Марыся Пророкова, младший научный сотрудник Института философии РАН: В начальных классах я ходила в школу с долгой историей, строгими порядками и славным именем. Учителя старой школы, обязательная форма с гербом. И на контрасте со всем этим — розовощекая классная руководительница, идеал русской женщины из песен про березки. Настал сентябрь, нам выдали новые учебники, а в них — Пушкин. «А теперь, — говорит классная руководительница, — все откройте учебники на такой-то странице. Возьмите карандашики, — и глаза потупила вниз, — и закрасьте такую-то строчку сверху». Мы смутились. В опальной строчке говорилось про горе и кружку. Один из самых стыдных моментов в моей жизни.

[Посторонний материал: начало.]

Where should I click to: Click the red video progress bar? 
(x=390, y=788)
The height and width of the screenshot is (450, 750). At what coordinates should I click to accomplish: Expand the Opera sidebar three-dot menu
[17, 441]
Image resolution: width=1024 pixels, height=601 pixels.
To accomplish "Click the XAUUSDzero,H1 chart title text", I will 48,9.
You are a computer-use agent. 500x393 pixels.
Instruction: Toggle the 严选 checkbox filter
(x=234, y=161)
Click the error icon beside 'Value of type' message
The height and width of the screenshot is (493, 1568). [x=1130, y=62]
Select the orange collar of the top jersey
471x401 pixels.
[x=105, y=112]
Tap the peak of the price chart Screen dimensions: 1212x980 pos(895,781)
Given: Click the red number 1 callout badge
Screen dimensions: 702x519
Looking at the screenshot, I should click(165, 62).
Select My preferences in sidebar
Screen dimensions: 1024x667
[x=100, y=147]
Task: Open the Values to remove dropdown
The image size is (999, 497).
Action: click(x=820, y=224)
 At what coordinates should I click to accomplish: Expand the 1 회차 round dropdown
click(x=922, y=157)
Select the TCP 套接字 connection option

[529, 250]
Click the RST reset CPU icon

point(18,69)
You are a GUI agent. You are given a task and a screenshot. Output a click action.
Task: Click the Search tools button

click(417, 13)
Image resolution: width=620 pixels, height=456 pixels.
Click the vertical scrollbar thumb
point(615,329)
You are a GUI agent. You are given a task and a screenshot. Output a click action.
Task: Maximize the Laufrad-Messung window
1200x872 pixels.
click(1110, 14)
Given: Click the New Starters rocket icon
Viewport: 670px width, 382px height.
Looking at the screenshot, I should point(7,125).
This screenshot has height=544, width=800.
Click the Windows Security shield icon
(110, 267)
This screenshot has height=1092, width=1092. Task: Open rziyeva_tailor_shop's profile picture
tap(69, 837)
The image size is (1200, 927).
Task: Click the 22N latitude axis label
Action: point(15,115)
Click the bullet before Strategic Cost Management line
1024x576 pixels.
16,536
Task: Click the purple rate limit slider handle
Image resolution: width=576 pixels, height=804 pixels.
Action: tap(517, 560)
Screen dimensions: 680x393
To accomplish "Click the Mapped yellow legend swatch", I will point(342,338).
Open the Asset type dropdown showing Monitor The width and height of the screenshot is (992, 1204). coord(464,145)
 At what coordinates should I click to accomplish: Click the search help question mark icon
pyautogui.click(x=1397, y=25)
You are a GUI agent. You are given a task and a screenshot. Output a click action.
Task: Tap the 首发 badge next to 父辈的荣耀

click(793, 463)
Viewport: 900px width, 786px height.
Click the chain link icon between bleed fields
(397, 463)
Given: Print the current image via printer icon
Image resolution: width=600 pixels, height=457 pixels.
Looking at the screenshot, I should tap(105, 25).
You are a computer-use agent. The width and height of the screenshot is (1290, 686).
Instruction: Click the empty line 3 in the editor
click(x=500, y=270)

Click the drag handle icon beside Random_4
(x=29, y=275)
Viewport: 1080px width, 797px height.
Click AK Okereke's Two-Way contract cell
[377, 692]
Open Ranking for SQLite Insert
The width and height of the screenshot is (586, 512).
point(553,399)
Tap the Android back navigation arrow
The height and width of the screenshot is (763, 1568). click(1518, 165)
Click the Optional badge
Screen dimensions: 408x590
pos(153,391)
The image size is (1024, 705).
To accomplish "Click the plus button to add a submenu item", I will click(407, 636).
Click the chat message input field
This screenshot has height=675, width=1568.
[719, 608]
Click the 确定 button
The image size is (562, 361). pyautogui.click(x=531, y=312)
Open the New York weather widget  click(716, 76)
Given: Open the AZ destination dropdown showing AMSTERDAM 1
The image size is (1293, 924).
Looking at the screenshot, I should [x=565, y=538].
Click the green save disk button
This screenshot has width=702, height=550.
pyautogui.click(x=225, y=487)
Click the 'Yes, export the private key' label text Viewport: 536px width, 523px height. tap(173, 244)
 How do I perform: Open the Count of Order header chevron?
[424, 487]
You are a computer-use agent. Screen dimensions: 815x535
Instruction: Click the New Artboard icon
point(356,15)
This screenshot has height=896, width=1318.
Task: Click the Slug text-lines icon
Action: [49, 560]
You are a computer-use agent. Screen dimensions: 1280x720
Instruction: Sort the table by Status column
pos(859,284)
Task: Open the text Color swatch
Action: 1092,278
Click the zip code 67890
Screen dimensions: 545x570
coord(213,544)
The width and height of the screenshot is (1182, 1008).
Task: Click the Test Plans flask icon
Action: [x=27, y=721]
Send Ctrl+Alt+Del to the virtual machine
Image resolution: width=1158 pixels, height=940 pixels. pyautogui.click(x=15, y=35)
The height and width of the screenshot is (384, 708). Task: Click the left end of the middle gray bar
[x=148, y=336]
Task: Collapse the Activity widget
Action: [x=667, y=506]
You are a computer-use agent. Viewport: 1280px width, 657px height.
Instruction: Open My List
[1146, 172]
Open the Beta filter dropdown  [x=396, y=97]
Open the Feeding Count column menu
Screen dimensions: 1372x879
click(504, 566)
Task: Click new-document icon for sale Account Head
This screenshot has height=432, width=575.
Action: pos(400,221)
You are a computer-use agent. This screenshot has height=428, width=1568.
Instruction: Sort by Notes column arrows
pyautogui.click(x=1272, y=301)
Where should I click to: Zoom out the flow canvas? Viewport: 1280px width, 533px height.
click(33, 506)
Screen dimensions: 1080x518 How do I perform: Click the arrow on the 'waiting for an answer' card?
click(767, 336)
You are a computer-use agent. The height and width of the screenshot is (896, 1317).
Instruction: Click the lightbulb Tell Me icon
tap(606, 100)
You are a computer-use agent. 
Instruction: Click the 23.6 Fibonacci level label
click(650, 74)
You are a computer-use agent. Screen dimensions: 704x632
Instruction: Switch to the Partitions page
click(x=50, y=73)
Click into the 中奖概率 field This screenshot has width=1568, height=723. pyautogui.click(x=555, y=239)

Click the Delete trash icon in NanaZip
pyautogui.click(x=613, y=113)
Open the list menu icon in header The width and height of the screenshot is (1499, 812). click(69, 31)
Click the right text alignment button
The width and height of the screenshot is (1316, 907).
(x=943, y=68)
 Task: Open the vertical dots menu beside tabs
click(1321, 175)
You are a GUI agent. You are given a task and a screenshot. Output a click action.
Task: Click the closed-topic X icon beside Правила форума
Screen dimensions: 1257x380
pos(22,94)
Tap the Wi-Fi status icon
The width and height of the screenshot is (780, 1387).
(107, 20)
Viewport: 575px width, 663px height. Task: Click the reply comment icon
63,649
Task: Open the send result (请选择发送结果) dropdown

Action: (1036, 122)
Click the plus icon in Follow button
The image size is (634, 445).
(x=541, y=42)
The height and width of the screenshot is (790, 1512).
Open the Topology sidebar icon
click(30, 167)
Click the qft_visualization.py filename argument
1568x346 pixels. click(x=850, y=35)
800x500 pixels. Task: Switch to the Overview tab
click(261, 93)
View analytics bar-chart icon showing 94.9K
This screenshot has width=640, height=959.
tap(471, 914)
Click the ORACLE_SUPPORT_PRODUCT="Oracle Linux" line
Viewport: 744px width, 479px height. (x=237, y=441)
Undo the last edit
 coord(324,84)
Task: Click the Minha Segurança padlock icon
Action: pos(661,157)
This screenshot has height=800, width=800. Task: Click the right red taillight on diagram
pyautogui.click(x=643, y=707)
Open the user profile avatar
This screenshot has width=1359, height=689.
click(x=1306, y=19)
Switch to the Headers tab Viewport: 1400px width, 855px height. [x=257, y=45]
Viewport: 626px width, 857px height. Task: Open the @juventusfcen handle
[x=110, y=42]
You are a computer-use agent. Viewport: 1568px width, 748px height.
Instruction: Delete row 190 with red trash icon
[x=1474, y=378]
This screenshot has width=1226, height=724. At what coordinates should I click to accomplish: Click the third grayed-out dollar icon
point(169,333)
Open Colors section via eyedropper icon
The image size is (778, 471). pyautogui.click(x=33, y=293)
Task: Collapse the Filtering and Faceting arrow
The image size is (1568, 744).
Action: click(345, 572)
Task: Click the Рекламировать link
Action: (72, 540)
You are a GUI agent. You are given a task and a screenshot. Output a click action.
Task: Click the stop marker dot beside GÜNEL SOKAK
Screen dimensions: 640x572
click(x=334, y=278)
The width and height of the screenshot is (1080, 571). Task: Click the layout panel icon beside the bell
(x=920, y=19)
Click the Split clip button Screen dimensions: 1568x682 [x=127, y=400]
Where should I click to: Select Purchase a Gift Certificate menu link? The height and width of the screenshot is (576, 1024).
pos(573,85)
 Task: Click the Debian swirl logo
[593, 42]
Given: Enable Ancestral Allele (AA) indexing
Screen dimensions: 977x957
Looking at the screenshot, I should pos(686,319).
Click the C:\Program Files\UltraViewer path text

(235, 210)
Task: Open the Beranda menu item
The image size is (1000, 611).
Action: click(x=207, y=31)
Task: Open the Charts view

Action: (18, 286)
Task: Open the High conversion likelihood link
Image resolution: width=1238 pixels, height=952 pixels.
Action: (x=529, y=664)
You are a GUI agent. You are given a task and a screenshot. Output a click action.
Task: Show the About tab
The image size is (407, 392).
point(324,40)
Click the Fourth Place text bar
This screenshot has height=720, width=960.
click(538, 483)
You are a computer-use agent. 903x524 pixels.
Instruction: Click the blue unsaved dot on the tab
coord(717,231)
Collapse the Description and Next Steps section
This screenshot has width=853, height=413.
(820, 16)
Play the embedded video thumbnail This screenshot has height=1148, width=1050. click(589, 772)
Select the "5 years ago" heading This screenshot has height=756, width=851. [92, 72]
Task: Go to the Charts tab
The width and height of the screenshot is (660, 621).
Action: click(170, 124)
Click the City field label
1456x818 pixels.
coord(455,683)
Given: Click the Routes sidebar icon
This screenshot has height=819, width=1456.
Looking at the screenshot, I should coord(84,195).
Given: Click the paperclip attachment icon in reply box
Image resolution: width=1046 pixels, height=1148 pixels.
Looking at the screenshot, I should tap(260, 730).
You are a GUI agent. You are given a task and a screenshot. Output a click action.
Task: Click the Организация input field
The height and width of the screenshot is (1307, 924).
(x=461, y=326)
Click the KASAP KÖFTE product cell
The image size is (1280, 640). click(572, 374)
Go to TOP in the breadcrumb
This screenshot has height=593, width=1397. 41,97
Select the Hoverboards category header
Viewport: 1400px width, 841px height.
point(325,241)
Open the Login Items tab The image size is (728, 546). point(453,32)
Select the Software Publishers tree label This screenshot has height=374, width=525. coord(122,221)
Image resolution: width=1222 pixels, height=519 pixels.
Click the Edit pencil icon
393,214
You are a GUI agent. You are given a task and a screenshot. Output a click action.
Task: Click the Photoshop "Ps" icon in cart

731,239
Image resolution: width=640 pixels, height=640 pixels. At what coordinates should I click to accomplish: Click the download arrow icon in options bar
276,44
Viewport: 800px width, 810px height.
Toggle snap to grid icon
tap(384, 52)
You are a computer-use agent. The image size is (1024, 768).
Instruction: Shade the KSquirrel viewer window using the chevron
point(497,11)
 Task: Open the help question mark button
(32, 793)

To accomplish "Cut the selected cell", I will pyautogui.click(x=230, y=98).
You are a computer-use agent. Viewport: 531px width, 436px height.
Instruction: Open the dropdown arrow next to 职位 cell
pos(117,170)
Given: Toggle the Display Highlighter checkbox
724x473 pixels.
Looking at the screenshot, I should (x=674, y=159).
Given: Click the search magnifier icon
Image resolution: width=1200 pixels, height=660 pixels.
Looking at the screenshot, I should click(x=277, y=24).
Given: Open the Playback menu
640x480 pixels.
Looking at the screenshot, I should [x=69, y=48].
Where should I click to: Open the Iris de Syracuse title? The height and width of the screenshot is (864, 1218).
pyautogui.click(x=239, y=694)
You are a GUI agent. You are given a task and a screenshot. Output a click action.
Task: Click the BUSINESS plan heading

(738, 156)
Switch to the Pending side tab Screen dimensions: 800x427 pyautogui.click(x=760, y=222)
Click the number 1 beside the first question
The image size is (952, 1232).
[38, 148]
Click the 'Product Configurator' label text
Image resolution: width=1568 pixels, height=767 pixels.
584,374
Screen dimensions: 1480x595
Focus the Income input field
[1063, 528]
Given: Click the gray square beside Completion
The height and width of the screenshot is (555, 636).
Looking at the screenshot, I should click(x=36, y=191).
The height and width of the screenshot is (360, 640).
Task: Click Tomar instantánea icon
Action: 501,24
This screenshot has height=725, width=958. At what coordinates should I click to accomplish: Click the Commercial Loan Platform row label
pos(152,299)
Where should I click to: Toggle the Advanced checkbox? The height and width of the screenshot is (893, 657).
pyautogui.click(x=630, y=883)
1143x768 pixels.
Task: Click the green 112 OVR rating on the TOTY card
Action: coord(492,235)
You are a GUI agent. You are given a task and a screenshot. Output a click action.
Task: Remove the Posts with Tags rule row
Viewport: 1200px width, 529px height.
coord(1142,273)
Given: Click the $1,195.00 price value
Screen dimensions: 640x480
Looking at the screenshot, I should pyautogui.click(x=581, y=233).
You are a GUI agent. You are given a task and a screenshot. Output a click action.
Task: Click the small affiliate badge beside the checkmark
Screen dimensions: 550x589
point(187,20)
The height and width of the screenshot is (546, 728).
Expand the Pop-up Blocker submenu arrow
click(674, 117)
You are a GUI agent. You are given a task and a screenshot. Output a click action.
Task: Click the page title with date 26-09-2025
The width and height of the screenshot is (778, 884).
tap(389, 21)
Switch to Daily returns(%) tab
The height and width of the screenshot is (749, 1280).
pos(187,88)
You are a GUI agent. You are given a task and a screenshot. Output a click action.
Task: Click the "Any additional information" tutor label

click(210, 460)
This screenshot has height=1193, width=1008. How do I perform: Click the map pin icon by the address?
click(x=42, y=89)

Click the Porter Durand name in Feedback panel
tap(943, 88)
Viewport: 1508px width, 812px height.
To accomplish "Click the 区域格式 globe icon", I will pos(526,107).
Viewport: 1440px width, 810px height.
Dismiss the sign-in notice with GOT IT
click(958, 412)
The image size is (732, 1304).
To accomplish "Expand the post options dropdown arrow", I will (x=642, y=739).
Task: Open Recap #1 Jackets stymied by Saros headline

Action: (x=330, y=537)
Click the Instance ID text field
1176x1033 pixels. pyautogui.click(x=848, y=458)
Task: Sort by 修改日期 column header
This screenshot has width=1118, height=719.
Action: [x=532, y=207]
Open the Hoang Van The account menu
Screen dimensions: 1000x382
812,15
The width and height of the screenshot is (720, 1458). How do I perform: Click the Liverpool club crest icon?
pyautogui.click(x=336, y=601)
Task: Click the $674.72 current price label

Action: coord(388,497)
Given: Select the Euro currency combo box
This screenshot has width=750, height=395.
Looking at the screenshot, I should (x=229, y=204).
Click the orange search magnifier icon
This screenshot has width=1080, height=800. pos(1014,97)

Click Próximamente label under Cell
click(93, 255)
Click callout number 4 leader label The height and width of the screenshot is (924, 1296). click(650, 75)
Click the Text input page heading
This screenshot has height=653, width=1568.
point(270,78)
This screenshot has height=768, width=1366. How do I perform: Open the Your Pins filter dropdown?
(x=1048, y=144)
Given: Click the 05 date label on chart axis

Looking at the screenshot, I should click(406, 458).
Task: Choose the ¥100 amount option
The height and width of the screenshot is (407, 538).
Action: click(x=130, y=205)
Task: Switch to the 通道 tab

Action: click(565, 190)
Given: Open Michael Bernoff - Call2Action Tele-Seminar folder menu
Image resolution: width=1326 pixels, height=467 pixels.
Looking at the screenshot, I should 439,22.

Мария Нестеренко, филолог: В дошкольном возрасте у меня было два длительных увлечения: античная мифология и Пушкин. Я от корки до корки прочитала мифологический словарь, после которого Кун показался сиропчиком. Пушкина мне читали постоянно, рассказывали о нем, так что шансов не полюбить его у меня не было. И вот однажды эти два увлечения сошлись: меня очень увлекло выискивание в стихах разных античных реалий. Стало понятно, что откладывать лиру больше нельзя, судьба русской поэзии под угрозой — короче, я начала писать стихи. Мне было семь лет. Вероятно, под впечатлением от «Торжества Вакха» я написала стихотворение «Вакханалия» (ну чтобы не повторять название). С ошибками напечатала его на машинке, украсила цветной бумагой и преподнесла родителям. Дело в том, что современное значение этого слова мне было, разумеется, неизвестно, да и истинный смысл древнего праздника тоже. Ну бегают вакханки, веселятся, ну и что тут такого. В моем стихотворении тоже бегали полуобнаженные вакханки с чем-то там на голове (если Пушкину можно про такое писать, значит, и мне можно, он же во всем пример). Родители несколько растерялись, но похвалили за старание, потом папа сказал что-то вроде «почитай уже других авторов, вон Жуковский стоит». Еще однажды Пушкин стал причиной страшного огорчения: бабушка-врач рассказала, что великий поэт болел разными нехорошими болезнями. Я расстроилась и сказала, что Пушкин НЕ МОГ болеть такими болезнями, он же гений.